Department of Physiology and Biophysics, University of Washington School of Medicine, Seattle, WA, USA.
Washington National Primate Research Center, Seattle, WA, USA.
Nat Rev Neurosci. 2021 Oct;22(10):637-649. doi: 10.1038/s41583-021-00499-9. Epub 2021 Aug 27.
Entorhinal cortical grid cells fire in a periodic pattern that tiles space, which is suggestive of a spatial coordinate system. However, irregularities in the grid pattern as well as responses of grid cells in contexts other than spatial navigation have presented a challenge to existing models of entorhinal function. In this Perspective, we propose that hippocampal input provides a key informative drive to the grid network in both spatial and non-spatial circumstances, particularly around salient events. We build on previous models in which neural activity propagates through the entorhinal-hippocampal network in time. This temporal contiguity in network activity points to temporal order as a necessary characteristic of representations generated by the hippocampal formation. We advocate that interactions in the entorhinal-hippocampal loop build a topological representation that is rooted in the temporal order of experience. In this way, the structure of grid cell firing supports a learned topology rather than a rigid coordinate frame that is bound to measurements of the physical world.
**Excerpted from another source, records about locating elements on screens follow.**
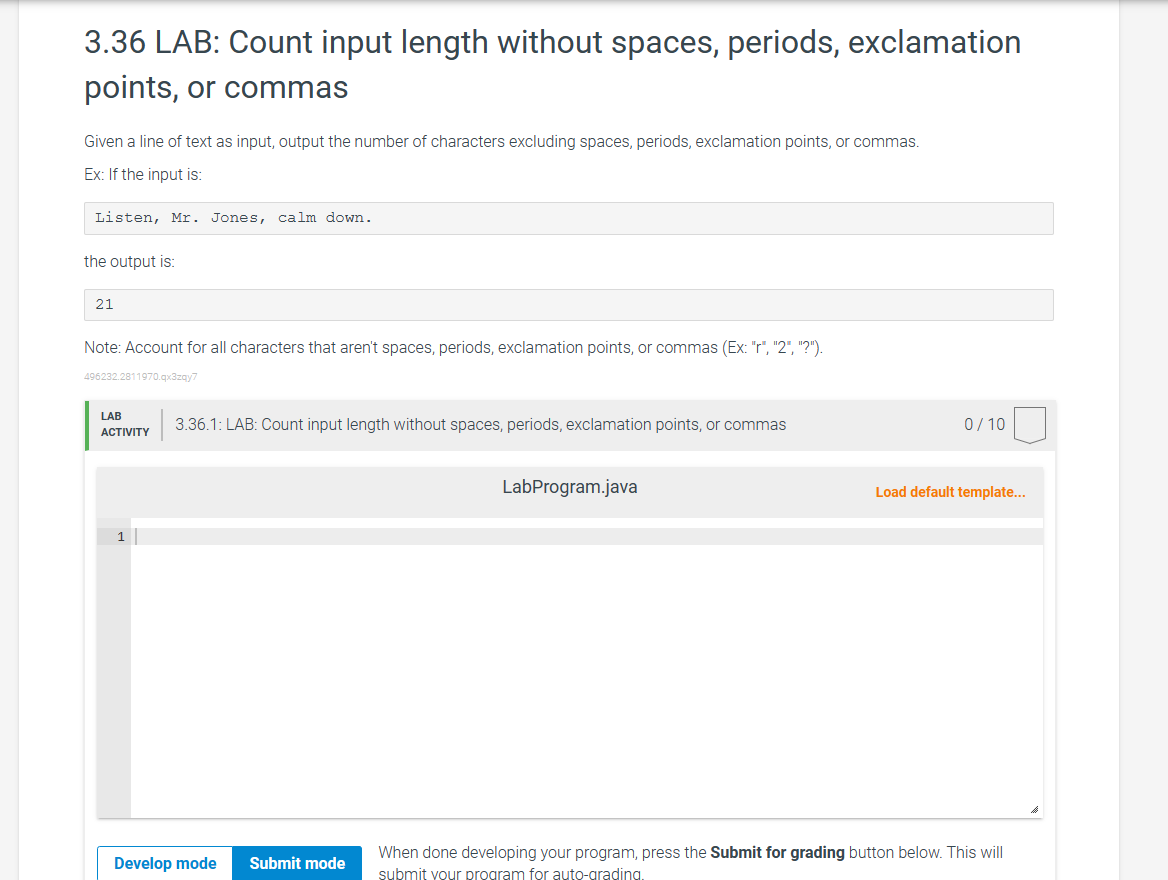The height and width of the screenshot is (880, 1168).
Task: Switch to the Submit mode tab
Action: click(x=297, y=863)
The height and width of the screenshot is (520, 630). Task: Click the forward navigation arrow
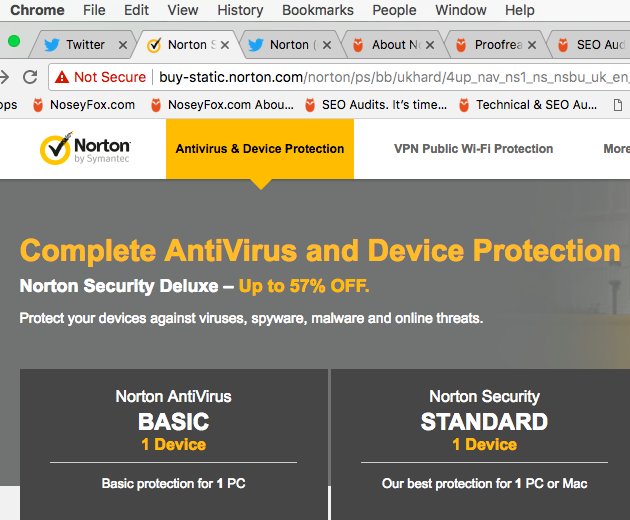click(4, 77)
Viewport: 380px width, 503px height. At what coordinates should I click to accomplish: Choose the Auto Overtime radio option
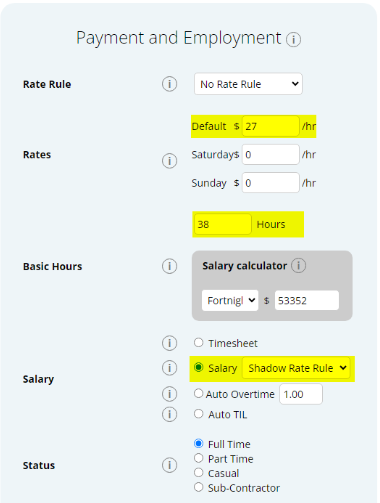point(198,394)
内嗅皮层栅格细胞以周期性模式发射,这种模式覆盖了整个空间,这表明存在一个空间坐标系。然而,栅格模式的不规则性以及栅格细胞在空间导航以外的环境中的反应,给内嗅皮层功能的现有模型带来了挑战。在这个观点中,我们提出,海马体的输入为网格网络提供了一个关键的信息驱动,无论是在空间还是非空间环境中,特别是在显著事件周围。我们基于以前的模型,其中神经活动在时间上通过内嗅皮层-海马体网络传播。网络活动中的这种时间连续性表明,时间顺序是海马体结构产生的表示的必要特征。我们主张,内嗅皮层-海马体环路中的相互作用构建了一种拓扑表示,这种表示根植于经验的时间顺序。通过这种方式,栅格细胞发射的结构支持一种学习到的拓扑结构,而不是与物理世界测量绑定的刚性坐标框架。